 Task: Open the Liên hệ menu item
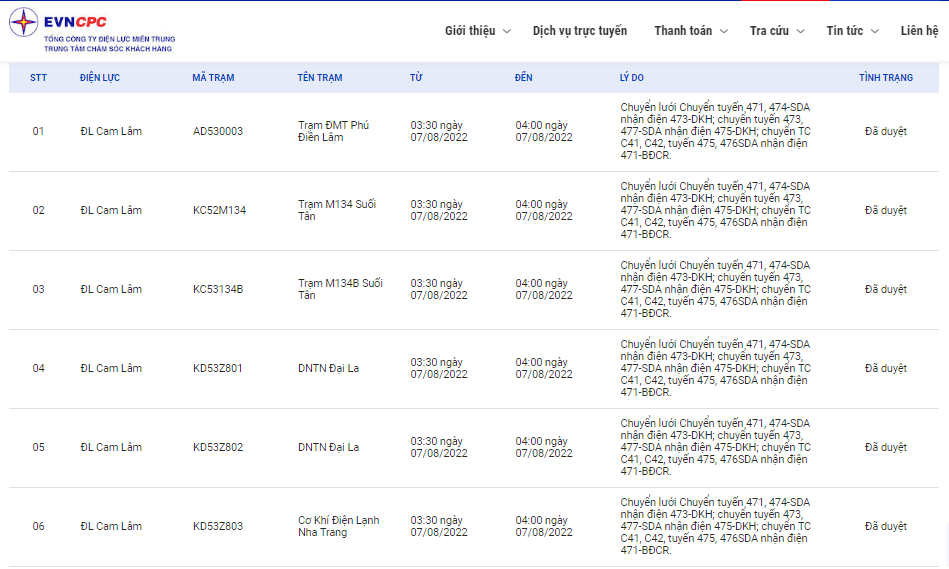918,31
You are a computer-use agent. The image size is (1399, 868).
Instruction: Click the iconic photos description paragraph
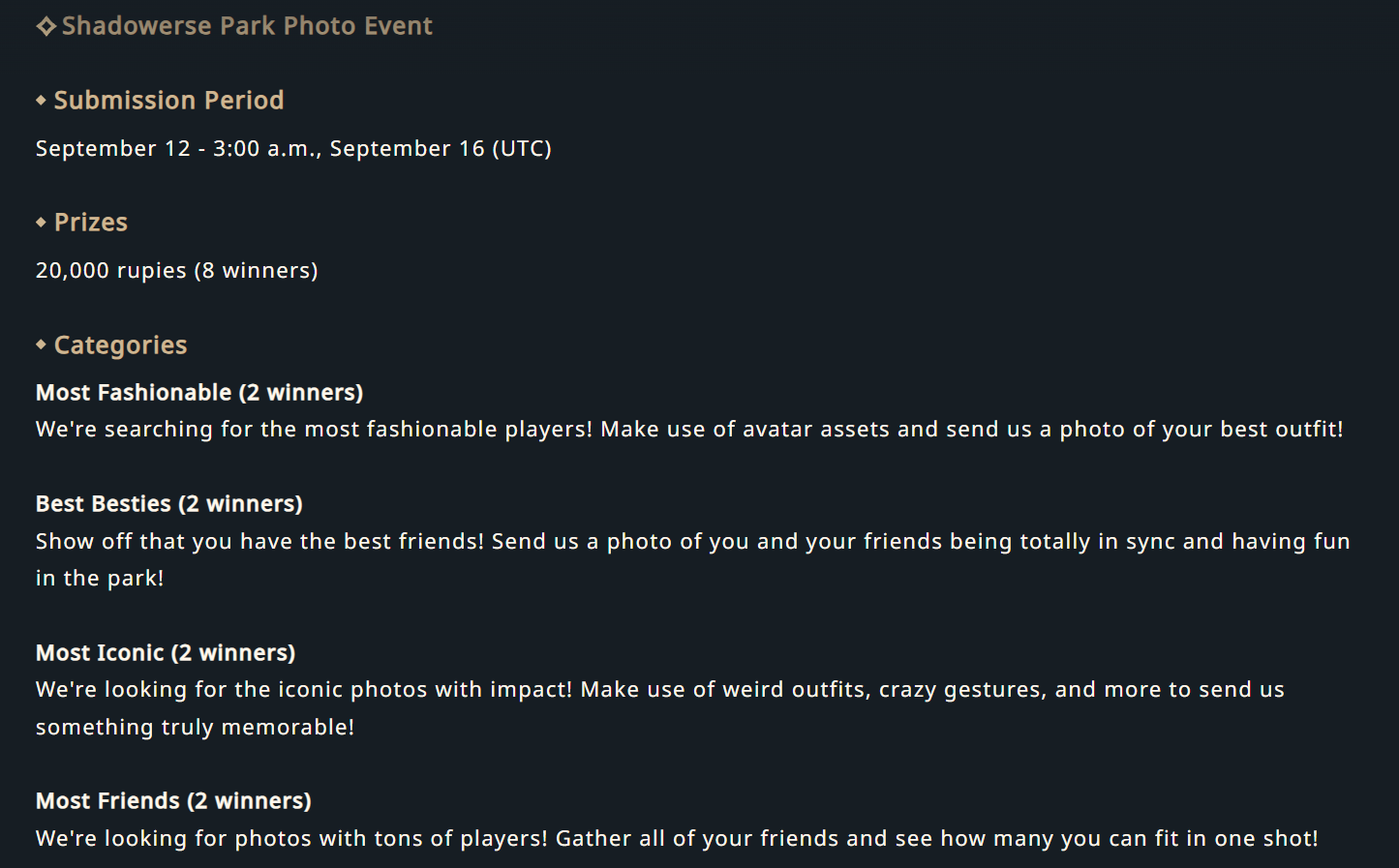(660, 707)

Exercise aim
Print exactly the line containing "You are a computer-use" and every line after it through the final line above, and leave all pictures out.

Reply to the exercise
You are a computer-use agent. The image size is (1399, 868).
Instruction: Click the iconic photos description paragraph
(660, 707)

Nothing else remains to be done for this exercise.